● **EXTRACT**:
It was New Year’s Eve 2014 when the daughter of polygamist cult leader Warren Jeffs finally broke free.
“When I stepped out, I remembered thinking, ‘Gosh, I should have left sooner,’” Rachel Blackmore recalled to Fox News Digital. “There’s just so much life out there.”
The mother of seven is coming forward in a new A&E docuseries, “Secrets of Polygamy,” which explores extreme polygamist groups across the country.
It features new sit-downs with one of Jeffs’ former wives and former members and investigators.
Jeffs, 68, was sentenced in 2011 to life in prison after his conviction on two counts of child sexual abuse. In 2017, Blackmore wrote a memoir, “Breaking Free.”
“It’s been really important to me to give a voice to the young girls who have been sexually abused,” Blackmore shared.
Polygamy is a legacy of the early teachings of the Church of Jesus Christ of Latter-day Saints. The mainstream church abandoned the practice in 1890 and now strictly prohibits it.

● **SUPPLIED DATA**:
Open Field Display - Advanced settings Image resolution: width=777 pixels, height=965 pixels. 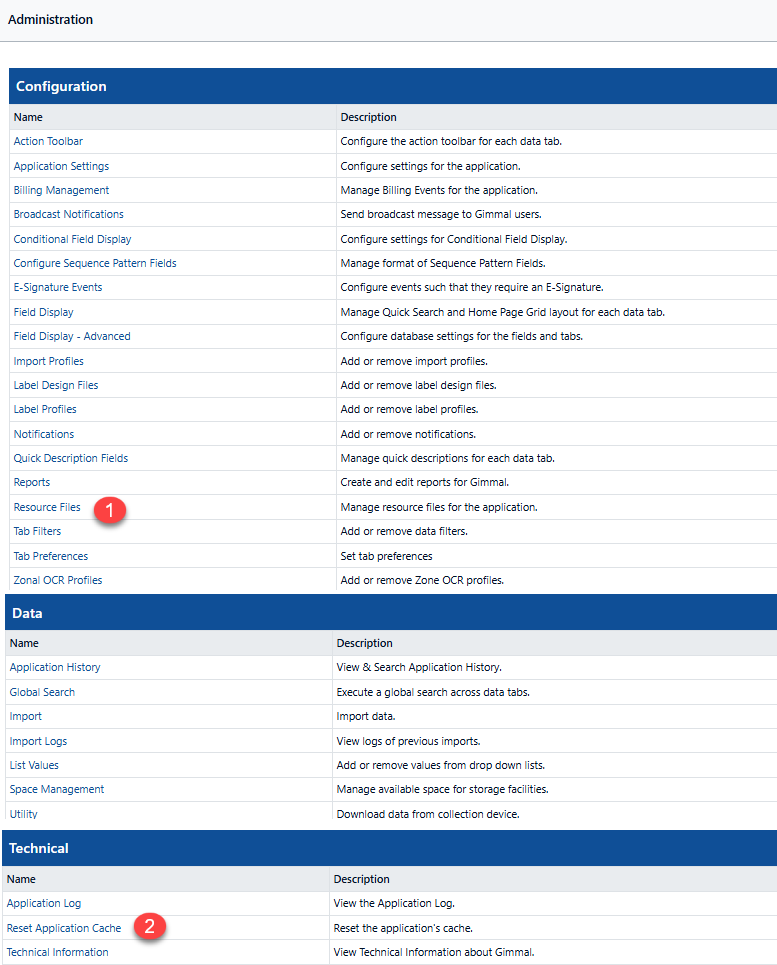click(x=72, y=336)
==
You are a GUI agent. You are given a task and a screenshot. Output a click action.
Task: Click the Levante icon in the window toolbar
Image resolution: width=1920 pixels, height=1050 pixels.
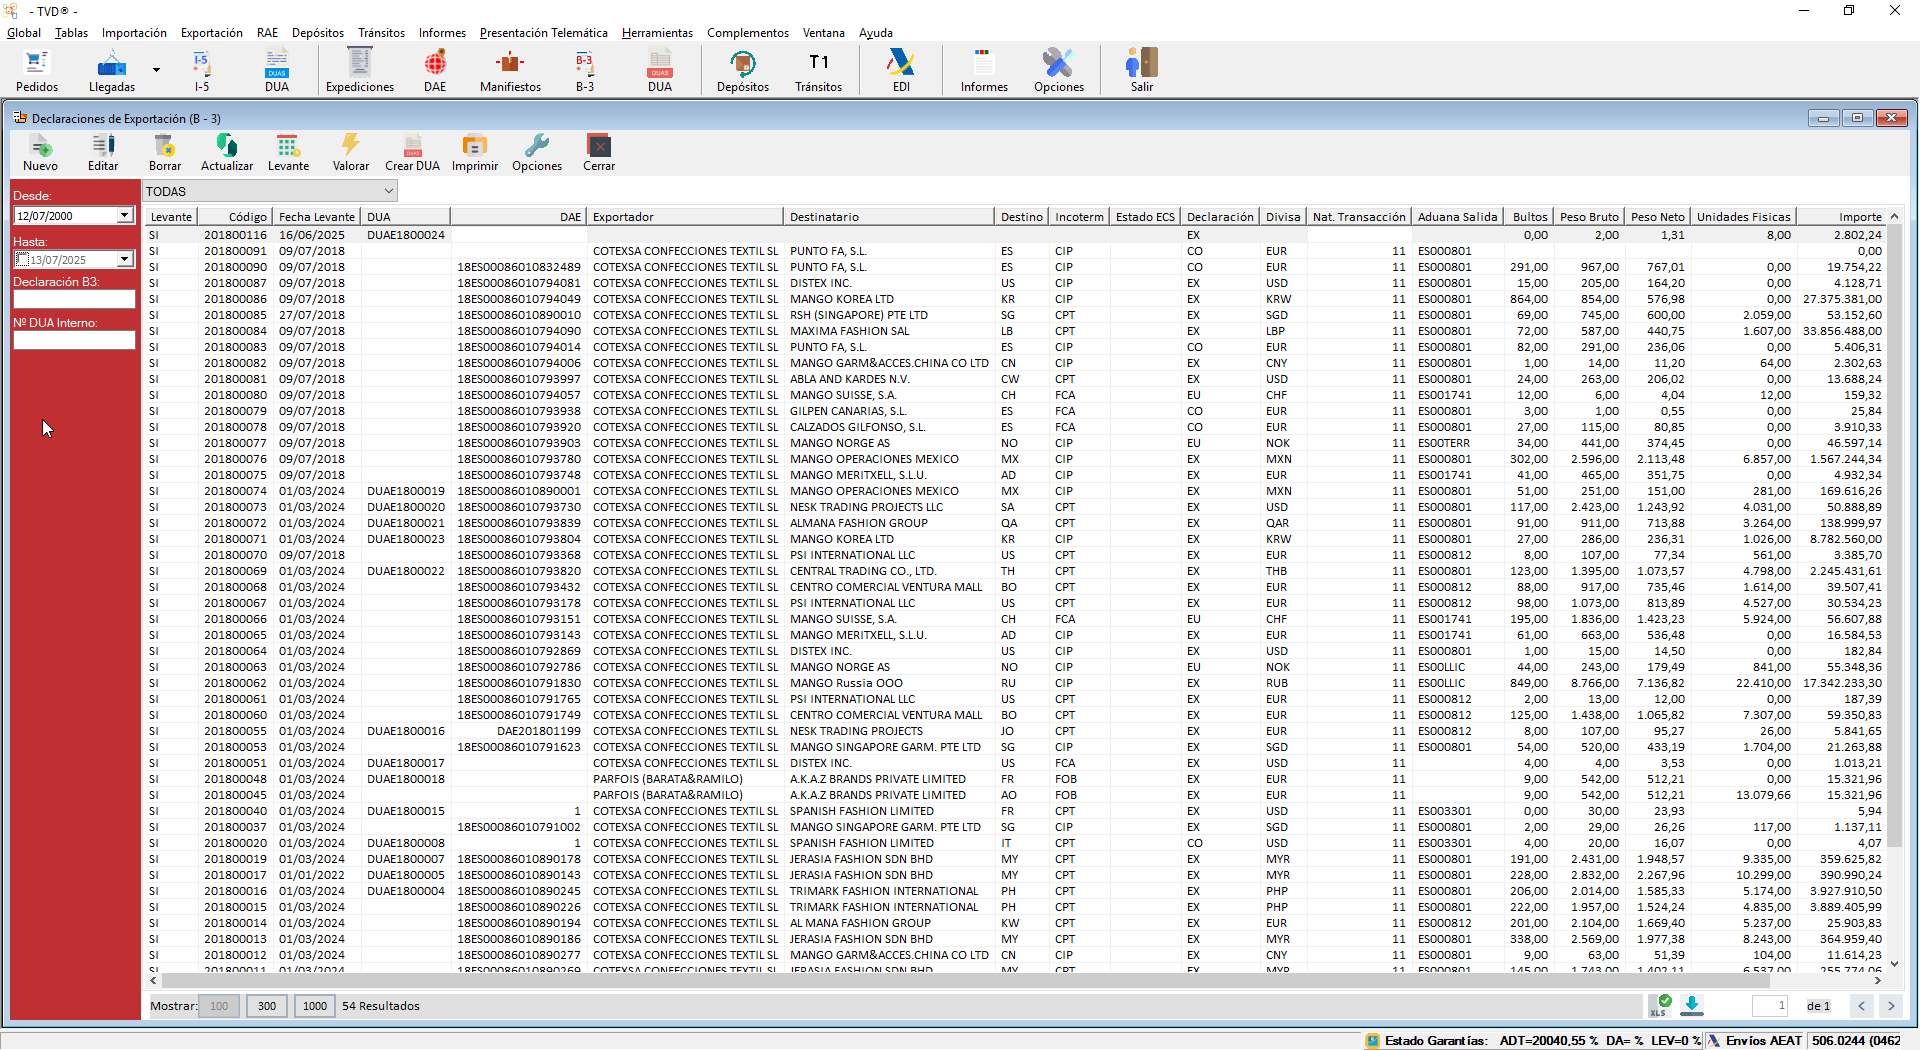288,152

● **TO-DO LIST**:
1. Repeat the portion of the article about Rachel Blackmore that begins at the words "Polygamy is a" and stops after "strictly prohibits it.".
2. Extend the article about Rachel Blackmore, picking up after its final sentence.
The rows come from a separate source unrelated to the article about Rachel Blackmore.

● **ANSWER SET**:
1.
Polygamy is a legacy of the early teachings of the Church of Jesus Christ of Latter-day Saints. The mainstream church abandoned the practice in 1890 and now strictly prohibits it.

2.
The FLDS (Fundamentalist Church of Jesus Christ of Latter-day Saints) broke away from the Mormon church and was formed so that members could continue practicing plural marriage. It was headquartered on the Utah-Arizona border. Jeffs’ father, Rulon T. Jeffs, took power in 1986 and ruled until he died in 2002 at age 92. He left behind an estimated 75 widows and 65 children.
Following Rulon’s death, Warren Jeffs took over as the group’s prophet. In the FLDS, it is believed the prophet can speak directly to God and direct which male members can enter heaven. The prophet can also perform marriages and assign wives to their husbands. In pleasing the prophet, loyal members are rewarded with more wives, who “belong” to their spouses for eternity, NPR reported. Members believe that each man must have at least three wives.
“I think, as a child, you don’t realize when something’s bad all the time,” Blackmore recalled. “I think, for a lot of us, that’s how it was. … I felt protected from the world. I was taught that the outside world was wicked.”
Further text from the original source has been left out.